We plan to build a new optimizer by extending and partially
reimplementing the current optimizer, which will involve building a
number of new components "from scratch" in C# or C++. We feel that
this approach is more effective than using an off-the-shelf package or
modifying some existing optimizer for solving the conference-planning
problem. We plan to use ideas and algorithms from CMRadar, but we do
not plan to reuse its code. This approach will allow us to build a
system streamlined to the Space-Time representation, make the system
transparent for learning, and simplify its maintenance. The reasons
for avoiding off-the-shelf packages are as follows.

() The current Space-Time optimizer provides a starting point for the
Year 3 work, which may be more effective than using another system as
a starting point. Furthermore, adding the CMRadar techniques to the
current Space-Time optimizer may be more effective than starting with
CMRadar and modifying it for the Space-Time optimization.

() The expressiveness of constraints in off-the-shelf packages is
limited, and representing all domain features in the input language of
an off-the-shelf package may be difficult. Furthermore, general search
techniques may be inefficient for our problem, and the work involved
in adapting a general package to our problem may be comparable to
implementing our own search algorithm. We encountered these problems
when trying to adapt ILOG to solving the office allocation problem.

() To our knowledge, the existing packages do not support reasoning
with uncertainty, which is central to the Space-Time system. Also,
they do not provide sufficient support for adding control knowledge,
generating explanations of their decisions, and storing intermediate
search results, required for learning and collaboration with the user.

We plan to develop the new optimizer in either C# or C++; the final
selection between these two languages will depend on the preference of
the lead programmer, as well as on the integration requirements.
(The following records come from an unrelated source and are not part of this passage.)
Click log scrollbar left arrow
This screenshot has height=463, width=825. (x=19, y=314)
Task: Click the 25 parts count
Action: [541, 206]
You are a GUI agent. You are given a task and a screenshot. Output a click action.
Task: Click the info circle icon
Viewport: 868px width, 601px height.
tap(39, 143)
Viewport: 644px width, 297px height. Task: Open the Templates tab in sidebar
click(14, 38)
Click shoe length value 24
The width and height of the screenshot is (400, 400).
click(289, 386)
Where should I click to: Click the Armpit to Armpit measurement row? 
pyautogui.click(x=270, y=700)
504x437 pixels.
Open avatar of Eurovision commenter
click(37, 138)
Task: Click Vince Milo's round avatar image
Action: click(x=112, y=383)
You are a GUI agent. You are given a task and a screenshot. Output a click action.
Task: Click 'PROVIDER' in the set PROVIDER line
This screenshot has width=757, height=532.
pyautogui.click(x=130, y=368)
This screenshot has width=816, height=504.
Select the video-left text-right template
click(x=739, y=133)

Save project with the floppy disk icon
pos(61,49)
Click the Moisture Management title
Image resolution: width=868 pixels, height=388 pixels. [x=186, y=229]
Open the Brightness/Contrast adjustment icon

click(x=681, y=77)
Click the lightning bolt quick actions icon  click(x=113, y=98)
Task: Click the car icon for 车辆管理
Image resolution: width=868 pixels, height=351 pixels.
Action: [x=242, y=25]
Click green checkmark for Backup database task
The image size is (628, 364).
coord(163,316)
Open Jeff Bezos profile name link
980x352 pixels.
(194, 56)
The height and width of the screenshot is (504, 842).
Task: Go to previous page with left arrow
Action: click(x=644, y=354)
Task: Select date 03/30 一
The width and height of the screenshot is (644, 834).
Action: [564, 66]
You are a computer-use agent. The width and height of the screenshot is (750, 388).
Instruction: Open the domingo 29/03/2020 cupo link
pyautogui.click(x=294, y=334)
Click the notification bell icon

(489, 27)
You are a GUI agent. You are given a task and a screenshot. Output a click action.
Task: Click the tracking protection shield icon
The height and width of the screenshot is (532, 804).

-= Human resources and deliverables =-

We expect that the implementation of all features of the new optimizer
will take a year, and require the work of 1.5 full-time programmers.
We also expect to use additional 0.5 of a programmer for the related
learning and integration work, which will involve helping the graduate
students working on learning, and extending the "plumbing" code that
connects the components of the Space-Time system. This estimate is
consistent with the resources requested in the earlier Statement of
Work for the Space-Time group, which included two programmers and two
graduate students.

We plan to built an initial version of the new optimizer in four
months, and incrementally extend its functionality over the next eight
months; a tentative delivery schedule is as follows.

February 2006: We will develop a new representation of uncertain
knowledge and preferences, make representation fully consistent with
the IET scoring function, and implement new data structures. We will
also implement an optimization algorithm for the new representation.

June 2006: We will add all elements of representation related to Aaron
Steinfeld's definition of good schedules. We will also develop and
evaluate techniques for improving the performance of the optimization
algorithm, and implement a fast version of the optimizer for the use
in the information elicitation.

October 2006: We will add control-knowledge mechanisms and investigate
techniques for explaining the optimizer's decision to the user. This
work may continue after October 2006, during Year 4.